ORT should be started when the child is well enough to take it. Ongoing losses should be replaced with oral or nasogastric ORS. Children weighing <10 kg should receive 60 to 120 mL of ORS per episode of vomiting or diarrhoeal stool, while those weighing >10 kg should receive 120 to 240 mL of ORS per episode of vomiting or diarrhoeal stool.[42]

Following rehydration, standard therapeutic recommendations should be initiated.

ORT not tolerated or refused

The key is to give small amounts of ORS at frequent intervals, and the volume should be gradually increased until the child can drink as desired.[43] Using a spoon or dropper for very small infants can significantly increase retention of ORS. In a child who refuses to drink, squirting the ORS into the mouth with a syringe may help.

Flavoured ORS or ORS ice-lollies, which may be more acceptable to some children, may also be tried. Flavouring ORS with either apple juice or orange juice does not improve palatability compared with commercially flavoured ORS. In addition, only very small amounts of apple juice or orange juice can be added without significantly altering the electrolyte composition and osmolarity of the ORS.[62]

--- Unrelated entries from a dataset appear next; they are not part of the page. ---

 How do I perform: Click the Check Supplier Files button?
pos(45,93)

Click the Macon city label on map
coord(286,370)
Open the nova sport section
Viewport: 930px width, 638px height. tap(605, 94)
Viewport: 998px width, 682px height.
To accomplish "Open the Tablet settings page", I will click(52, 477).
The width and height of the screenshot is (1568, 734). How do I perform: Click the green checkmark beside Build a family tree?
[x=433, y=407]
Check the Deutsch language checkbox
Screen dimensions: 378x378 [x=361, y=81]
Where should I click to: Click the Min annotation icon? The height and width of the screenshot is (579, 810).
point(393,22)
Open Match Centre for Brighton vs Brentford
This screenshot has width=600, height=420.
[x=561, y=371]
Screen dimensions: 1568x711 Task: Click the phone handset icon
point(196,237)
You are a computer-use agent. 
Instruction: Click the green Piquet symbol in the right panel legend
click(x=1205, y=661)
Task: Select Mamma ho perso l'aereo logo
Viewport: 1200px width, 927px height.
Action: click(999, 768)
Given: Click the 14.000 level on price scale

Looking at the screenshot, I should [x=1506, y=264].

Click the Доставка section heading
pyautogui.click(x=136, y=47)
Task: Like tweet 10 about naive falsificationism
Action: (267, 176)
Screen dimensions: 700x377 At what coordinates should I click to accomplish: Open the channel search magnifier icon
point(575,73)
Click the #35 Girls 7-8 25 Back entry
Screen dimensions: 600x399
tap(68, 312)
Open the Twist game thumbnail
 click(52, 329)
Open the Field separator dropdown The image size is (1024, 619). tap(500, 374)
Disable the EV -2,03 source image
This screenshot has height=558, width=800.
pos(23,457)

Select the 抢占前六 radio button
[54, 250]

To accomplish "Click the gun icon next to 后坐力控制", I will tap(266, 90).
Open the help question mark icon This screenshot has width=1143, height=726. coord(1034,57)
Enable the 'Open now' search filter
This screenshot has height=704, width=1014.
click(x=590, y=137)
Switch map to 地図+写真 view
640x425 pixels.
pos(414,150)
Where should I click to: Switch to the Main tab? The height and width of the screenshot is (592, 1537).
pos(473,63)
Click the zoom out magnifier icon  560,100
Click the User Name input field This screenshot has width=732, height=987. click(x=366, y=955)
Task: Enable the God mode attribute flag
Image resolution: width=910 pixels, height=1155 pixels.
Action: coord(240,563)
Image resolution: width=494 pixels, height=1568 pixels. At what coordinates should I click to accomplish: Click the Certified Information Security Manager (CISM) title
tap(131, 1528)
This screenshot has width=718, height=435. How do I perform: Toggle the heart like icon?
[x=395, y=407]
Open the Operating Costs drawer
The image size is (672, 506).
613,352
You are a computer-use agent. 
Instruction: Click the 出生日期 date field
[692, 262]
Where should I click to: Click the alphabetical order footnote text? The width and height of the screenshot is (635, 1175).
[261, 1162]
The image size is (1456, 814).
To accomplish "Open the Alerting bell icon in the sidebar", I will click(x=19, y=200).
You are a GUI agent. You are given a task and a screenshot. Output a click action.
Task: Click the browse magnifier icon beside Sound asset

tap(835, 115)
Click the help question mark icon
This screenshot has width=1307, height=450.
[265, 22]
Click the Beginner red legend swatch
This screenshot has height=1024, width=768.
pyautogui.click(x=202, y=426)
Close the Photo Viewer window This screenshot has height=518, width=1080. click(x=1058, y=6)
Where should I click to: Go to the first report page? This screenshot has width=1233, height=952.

If children refuse to drink by any of the above measures, nasogastric (NG) gavage should be considered before intravenous hydration is attempted. NG rehydration provides the physiological benefits of enteral rehydration and avoids the potential complications of intravenous therapy.[49][63] NG hydration is particularly useful in the emergency department where rapid correction of dehydration might prevent admission to hospital. NG hydration is also useful for patients with normal mental status who are too weak to drink adequately.[42]

Children with contraindications to the use of ORT

Contraindications to the use of ORT include protracted vomiting despite small and frequent feedings, severe dehydration with a shock-like state, impaired consciousness, paralytic ileus, and monosaccharide malabsorption.[42] Ongoing stool losses >10 mL/kg of body weight per hour is no longer considered a contraindication to ORT, as most children will still respond to ORT.

For children with contraindications to ORT, intravenous therapy should be given to replace the calculated deficit, ongoing losses, and the daily fluid maintenance requirement.

Either sodium chloride 0.9% or Ringer's lactate may be used for severe dehydration with or without shock. Sodium chloride 0.45% with 5% glucose is reserved for children with mild or moderate dehydration or for those who are not dehydrated but require compensation/maintenance fluids.

For children with mild and moderate dehydration, the deficit should be replenished in 4 hours and the rest given evenly throughout 24 hours. For children with severe dehydration, the section listed above should be referred to.

ORT and early re-feeding should be started as soon as the physical condition of the patient allows.